The warning comes from deVere Group’s Nigel Green as the Wednesday meeting minutes signaled that the U.S. central bank remains cautious on inflation, with officials agreeing that “rate cuts shouldn’t happen in 2023.”
He says: “Investors have been waiting with bated breath as the Federal Open Market Committee (FOMC) minutes from the December meeting released on Wednesday give us more insight into what factors the Committee has been using for future policy decisions.
“It appears that officials remain hawkish and are especially concerned about the tight labor market.
“We expect that the latest minutes will give the central bank further support to maintain interest rates higher for longer than had been previously priced in by the markets.

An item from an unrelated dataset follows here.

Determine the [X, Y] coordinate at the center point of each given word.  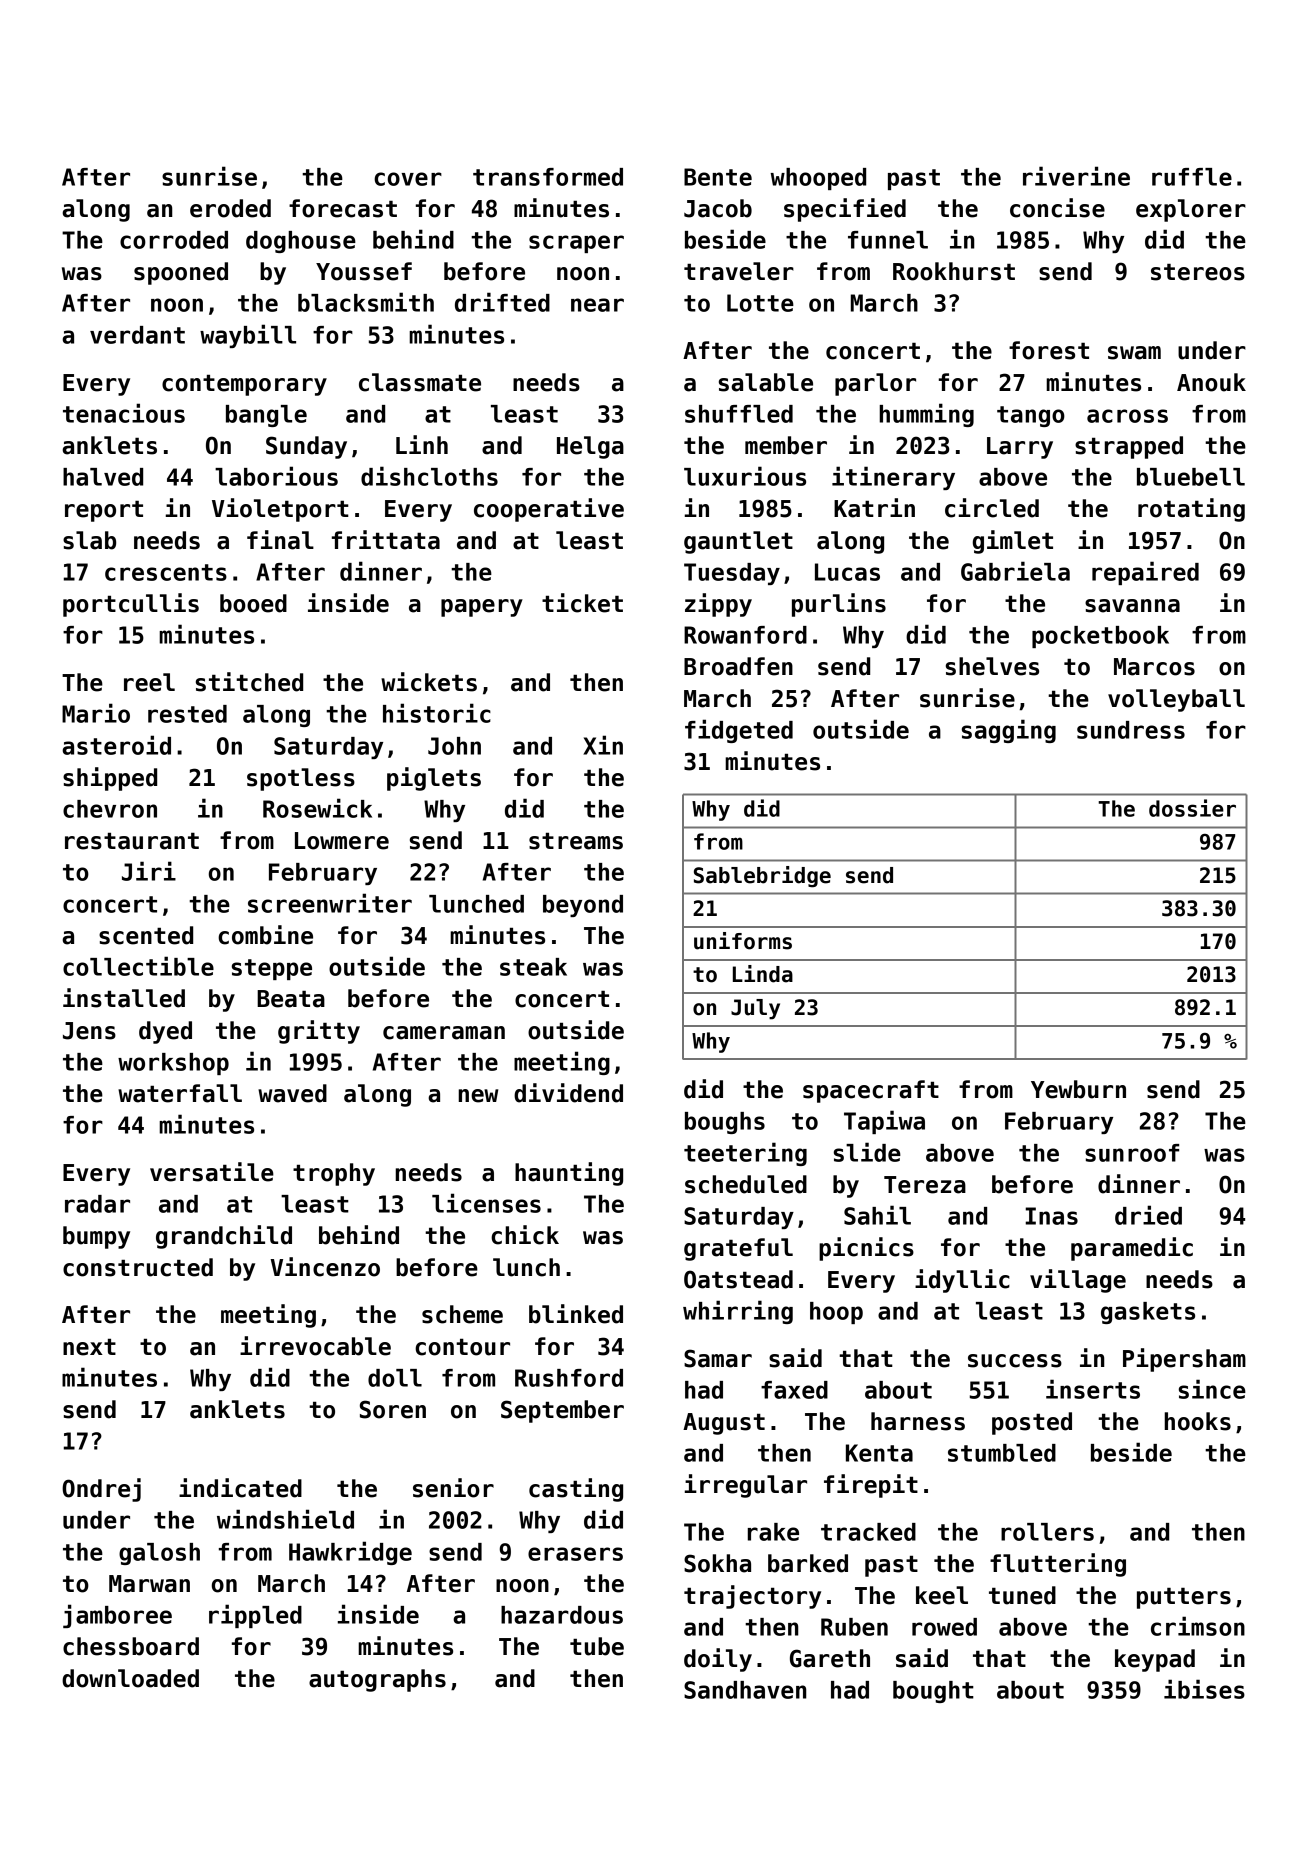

“With the labor market not cooling as fast, there seems to be a considerable turnaround in tone from the more dovish minutes in November.”
He continues: “These minutes dash yet more hopes for an economic soft landing.
“Investors are increasingly concerned that the Federal Reserve could now overtighten and will steer the U.S. economy into a major recession.
“Of course, the central bank will argue it needs to continue with rate rises to bring inflation back to target.
“But it must also ensure that the tight labor market doesn’t overshadow the broader picture and continue to overdo the hikes, which would make a U.S. recession deeper and longer.
“As the world’s largest economy, this would have a serious, negative impact on the global economy.”
Nigel Green concludes: “The tone of the minutes indicate the Fed is not yet ready to pivot as the central bank believes risks for inflation remain to the upside and they will keep tightening until more substantial progress is made on bringing it back closer to target.
“Inflation remains their primary concern, not risks to economic growth.”